__WORK TO COMPLETE__. Stop after the line with "This screenshot has width=758, height=602.". Up to that point, output every line of the listing below exactly from the first one onward, skipping pictures.

SUPPLIED DATA START

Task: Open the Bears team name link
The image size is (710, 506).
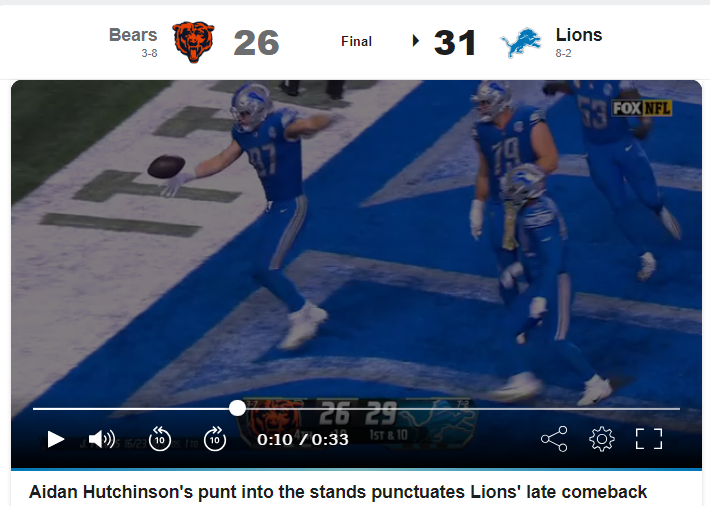Action: 133,35
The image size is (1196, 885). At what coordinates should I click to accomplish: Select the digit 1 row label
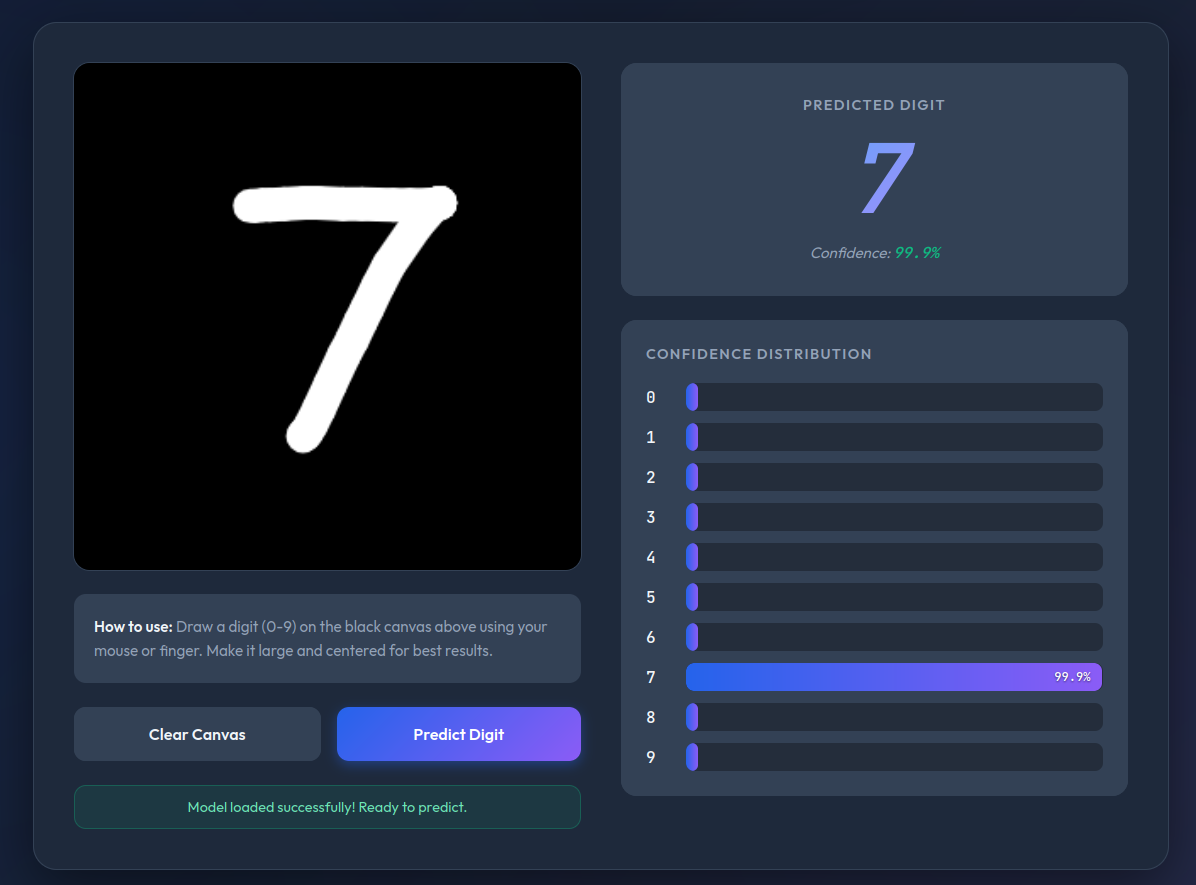tap(651, 437)
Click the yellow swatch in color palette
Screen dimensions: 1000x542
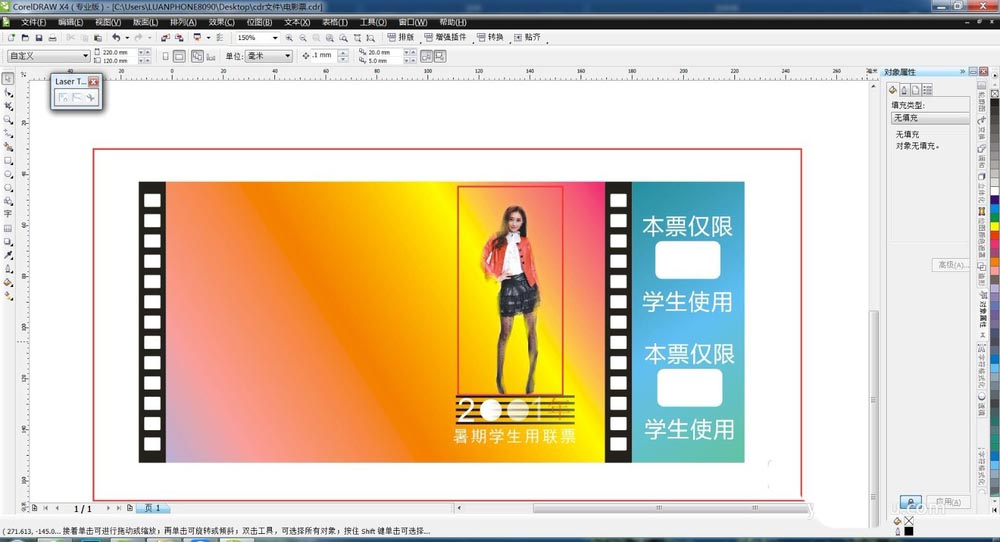click(993, 228)
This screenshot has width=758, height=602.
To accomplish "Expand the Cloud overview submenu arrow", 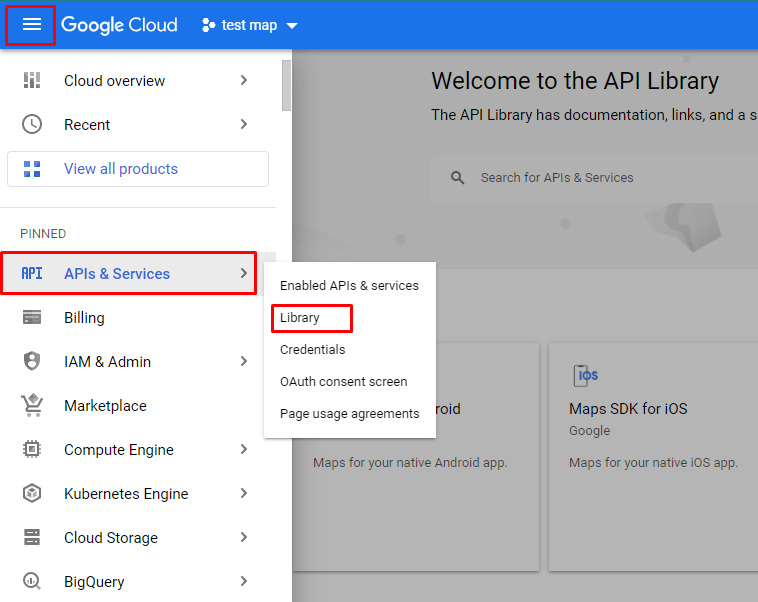I will pyautogui.click(x=244, y=81).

SUPPLIED DATA END

__RESPONSE BOX__.
Task: Open the Bears team name link
The image size is (710, 506).
Action: 133,35
The image size is (1196, 885). At what coordinates should I click to accomplish: Select the digit 1 row label
tap(651, 437)
Click the yellow swatch in color palette
Screen dimensions: 1000x542
click(993, 228)
This screenshot has width=758, height=602.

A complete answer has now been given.